Setelah menikah, saya dan suami mencoba untuk mengkonstruksi masa depan bagi keluarga kami. Setahun menjalani pernikahan yang seru (ya, dalam arti kata sebenarnya), meski kehidupan kami berdua belum dihiasi tangis dan tawa bocah kecil sang buah hati. Itu betul-betul absolut kuasa Tuhan, sambil berusaha, saya dan suami saya pun menerawang, memiliki anak asuh yang bisa kami bantu dia sekolah agar bisa mandiri. Ah, tapi itu masih jauh. Sekarang kami masih hanya mampu menabung untuk kebutuhan hidup kami berdua.
Tapi, niat itu sedikit menggelitik batin dan pikiran saya.
Saya pernah merasakan keindahan “berbagi” itu. Mengabadikannya.
Empat tahun lalu, dilatarbelakangi oleh
keinginan saya mendapat nilai sempurna di mata kuliah Fotografi Jurnalistik,
saya menemukan tempat yang bisa memenuhi misi saya waktu itu. TK Batutis.
Baca-tulis-gratis. Saya mendapat informasi tentang sekolah itu dari Majalah
Gatra, yang memuat review buku “Rumah Kisah: Selamat Datang Di Garasi” ditulis
oleh Siska Y. Massardi, tak lain adalah pendiri sekolah tersebut. Hmm, pikir
saya waktu itu seru juga. Dan begitu tahu tempatnya di Bekasi, saya nyengir.
====
■ Petunjuk Soal: Sunting tulisan tentang TK Batutis dari "Tapi, niat itu" sampai "itu. TK Batutis.", keduanya termasuk, dan ganti "Fotografi Jurnalistik" dengan "Fotografi Dokumenter". Gunakan hanya tulisan tentang TK Batutis di atas.

■ Bagian Data:
====
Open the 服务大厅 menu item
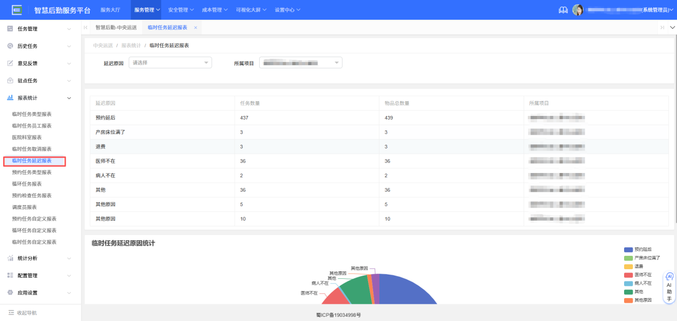 click(111, 9)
====
■ Jawaban Soal:
Tapi, niat itu sedikit menggelitik batin dan pikiran saya.
Saya pernah merasakan keindahan “berbagi” itu. Mengabadikannya.
Empat tahun lalu, dilatarbelakangi oleh
keinginan saya mendapat nilai sempurna di mata kuliah Fotografi Dokumenter,
saya menemukan tempat yang bisa memenuhi misi saya waktu itu. TK Batutis.